Мужчины вынесли ее из комнаты в темный лестничный колодец. Он казался фантастическим, такие описывают в популярных романах или сказках. Винтовая каменная лестница ведет куда-то вниз, в некую преисподнюю. С каждым шагом Виктория покачивалась в корзине сцепленных рук, ее сплющенный кринолин цеплялся за каменные стены или попадал в амбразуры иногда встречающихся узких окон. С каждым шагом она чувствовала, что погружается все глубже, уходит прочь от света, прочь от себя, пока ей не начало казаться, что ее сознание как-то отделилось от нее и качается на привязи на шаг-другой позади двух с трудом идущих мужчин и худой черной фигуры, висящей между ними.

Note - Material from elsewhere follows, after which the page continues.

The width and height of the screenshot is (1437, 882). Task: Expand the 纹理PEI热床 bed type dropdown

Она уезжает. Уезжает из Рейберн-Корта. Уезжает от него.

Ощущение пустоты усиливалось, сердце ныло. Конюх как-то неловко ступил, и Виктория едва не упала, с трудом восстановив равновесие. Она слегка откинулась назад и крепче вцепилась в плечи лакея и конюха.

Наконец они остановились перед главным входом в замок, и кто-то вышел из тени, чтобы открыть дверь.

Рейберн.

– Вы пришли! – ахнула Виктория. Его улыбка была еще жестче, чем обычно.

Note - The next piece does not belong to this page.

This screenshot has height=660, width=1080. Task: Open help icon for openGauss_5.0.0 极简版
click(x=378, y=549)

– Я же сказал, что не могу находиться далеко от вас. Лакей и конюх вынесли Викторию из замка, но она оборачивалась и вытягивала шею, чтобы видеть Рейберна.

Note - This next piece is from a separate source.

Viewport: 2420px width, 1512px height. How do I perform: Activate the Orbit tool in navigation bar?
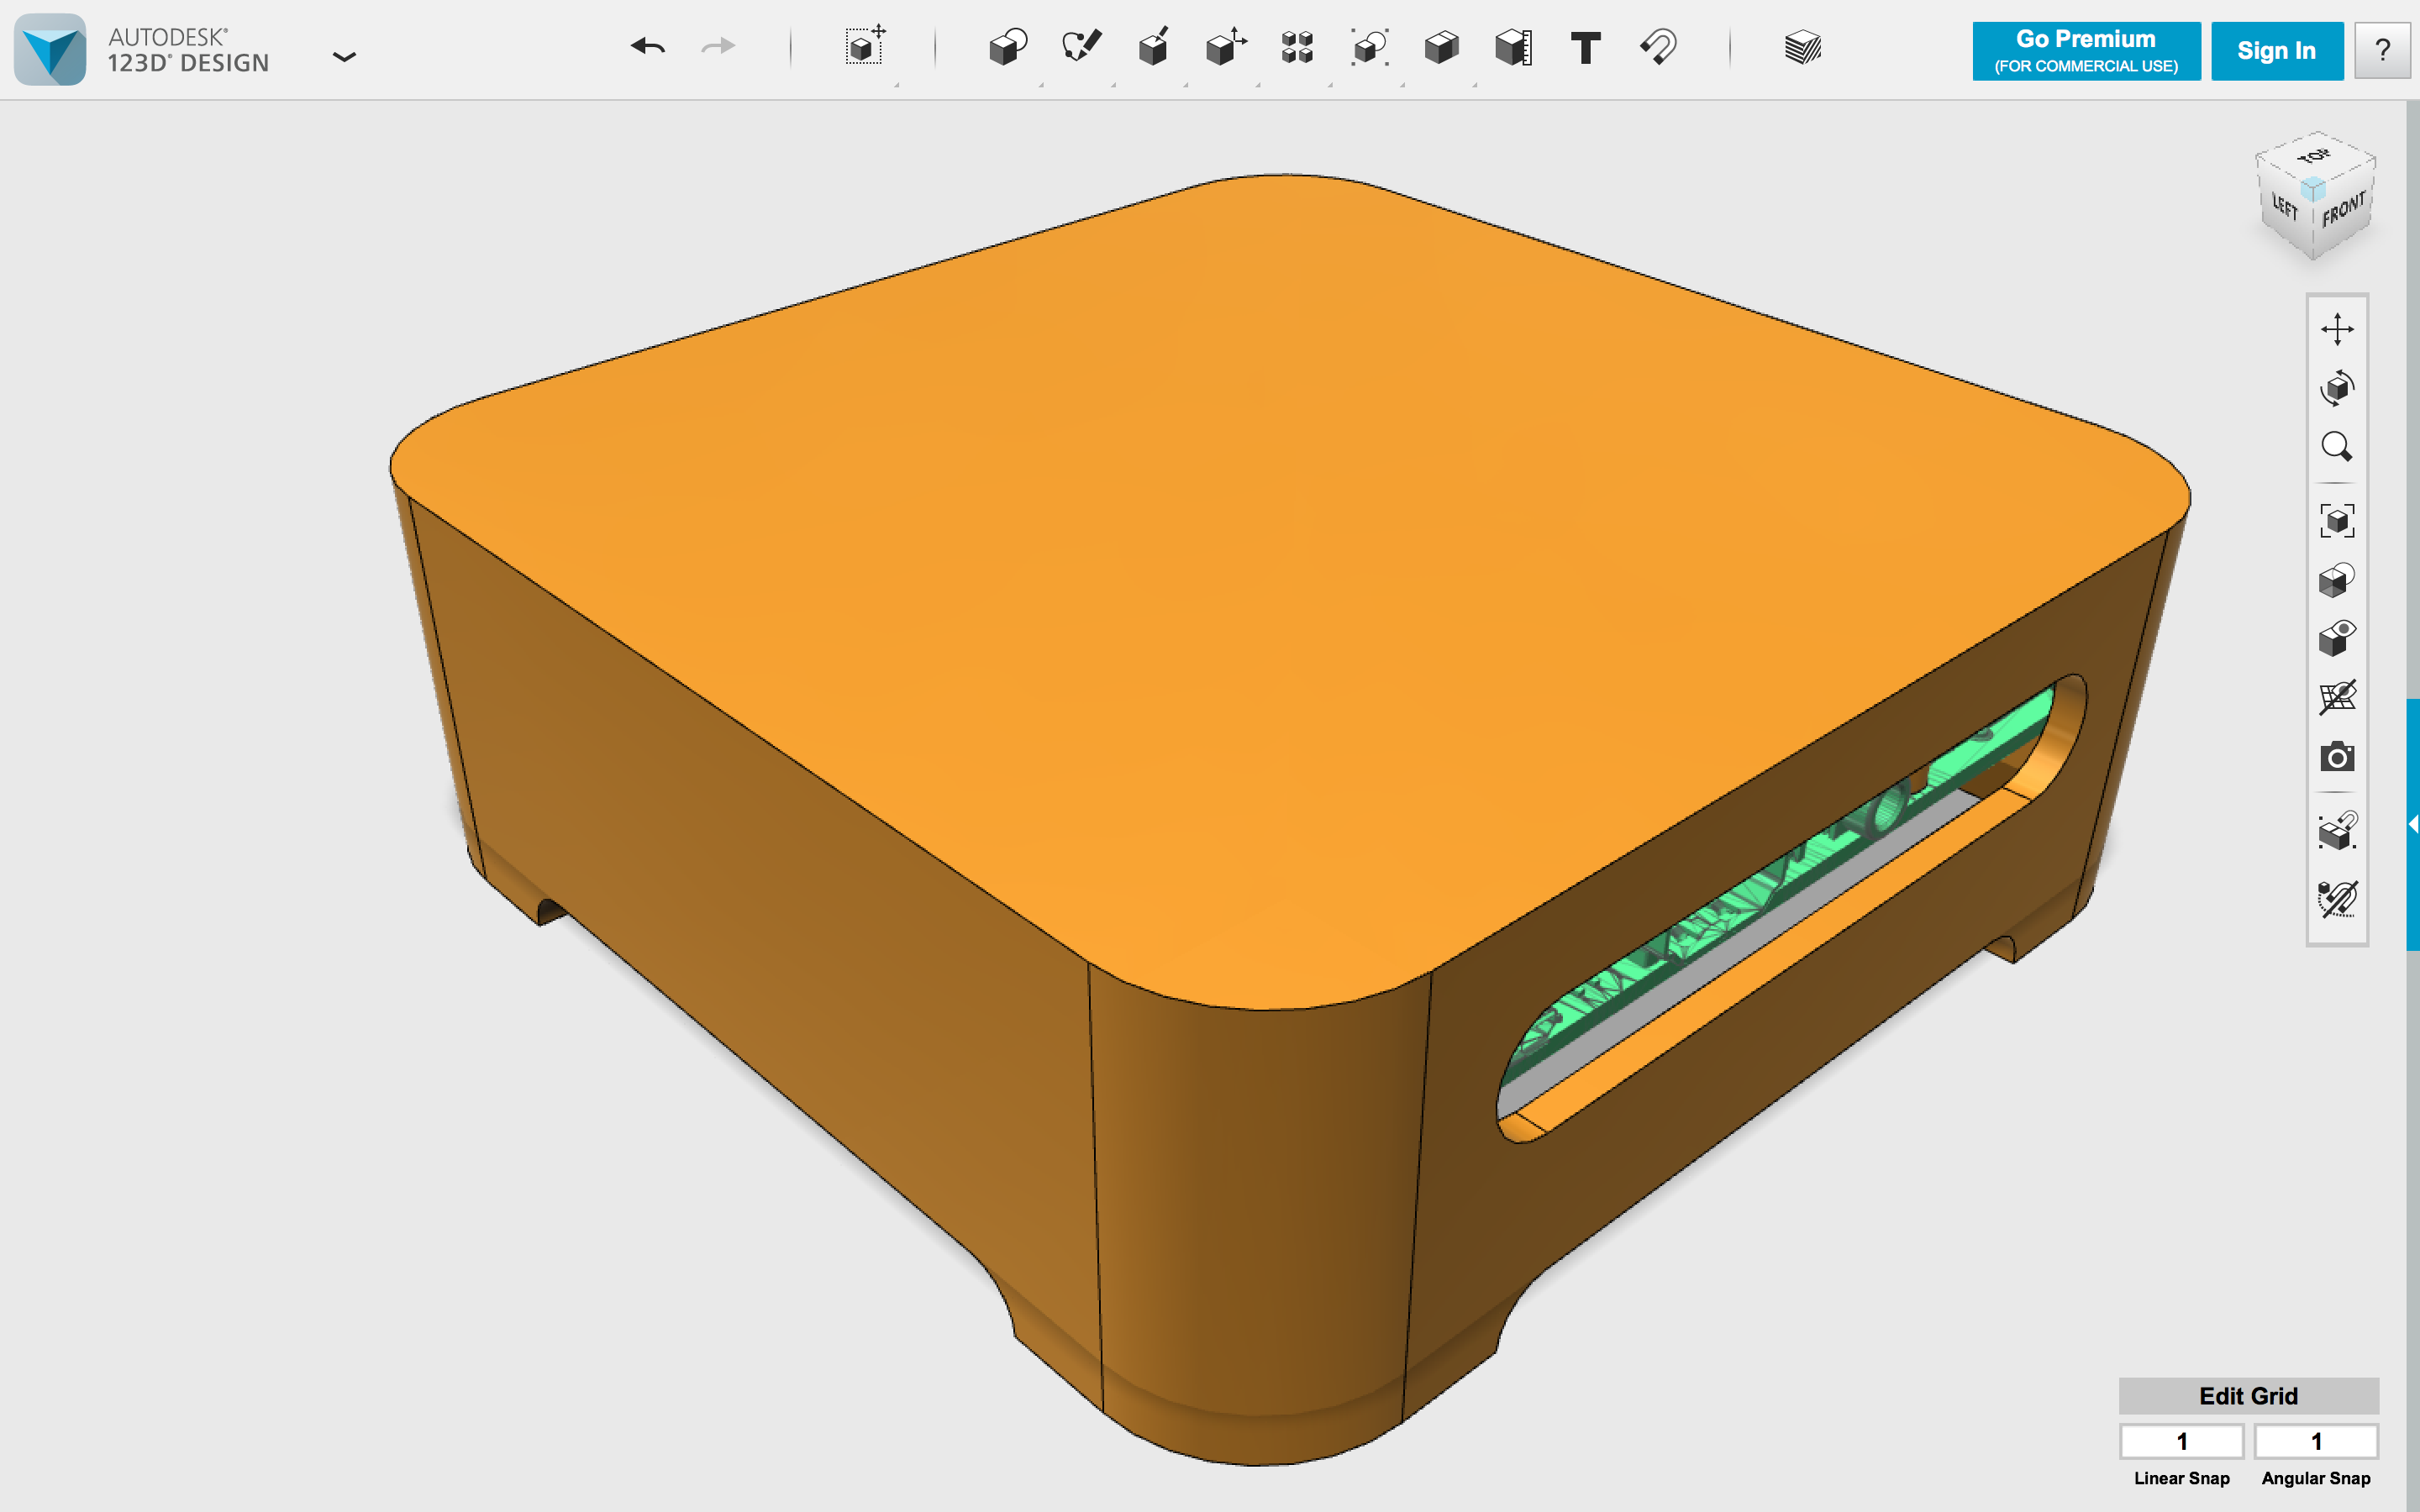[2337, 388]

Он натянул шляпу на глаза и последовал за ними.

Виктория не замечала моросящего дождя и черной кареты на подъездной аллее, пока Эндрю и конюх не начали усаживать ее туда. Очутившись на сиденье, Виктория подалась вперед, ища глазами герцога.

Мгновение постояв в дверном проеме, он вошел в карету и сел напротив Виктории. У нее мелькнула безумная мысль, что он поедет с ней, но она тут же прогнала ее. Здравый смысл восторжествовал.

Прошла минута, две, но Виктория не находила, что сказать. Одно его присутствие словно разбивало мысль, и единственное, что оставалось, – это упрямый факт: он сам здесь, в карете, напротив нее.

Господи, как она любит его голос, его запах, каждое сухожилие и мышцу его тела, а больше всего – неприкасаемую сущность его, которая заставляет говорить так, как он говорит, поступать так, как он поступает, которая заставляет его быть сердитым, или нежным, или печальным.